### [THE PROBLEM]
Copy every line of the rows below word for word, leaving out the pictures.

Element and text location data

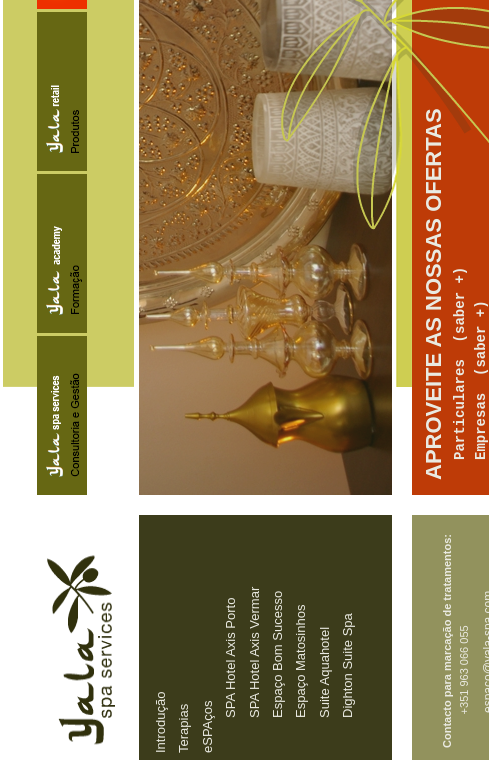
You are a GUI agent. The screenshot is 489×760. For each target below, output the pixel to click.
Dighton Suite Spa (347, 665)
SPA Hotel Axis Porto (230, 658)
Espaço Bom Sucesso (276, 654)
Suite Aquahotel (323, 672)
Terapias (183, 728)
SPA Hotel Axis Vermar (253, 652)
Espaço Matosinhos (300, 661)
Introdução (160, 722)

### [FULL OUTPUT]
You are a GUI agent. The screenshot is 489×760. For each target below, output the pixel to click.
Dighton Suite Spa (347, 665)
SPA Hotel Axis Porto (230, 658)
Espaço Bom Sucesso (276, 654)
Suite Aquahotel (323, 672)
Terapias (183, 728)
SPA Hotel Axis Vermar (253, 652)
Espaço Matosinhos (300, 661)
Introdução (160, 722)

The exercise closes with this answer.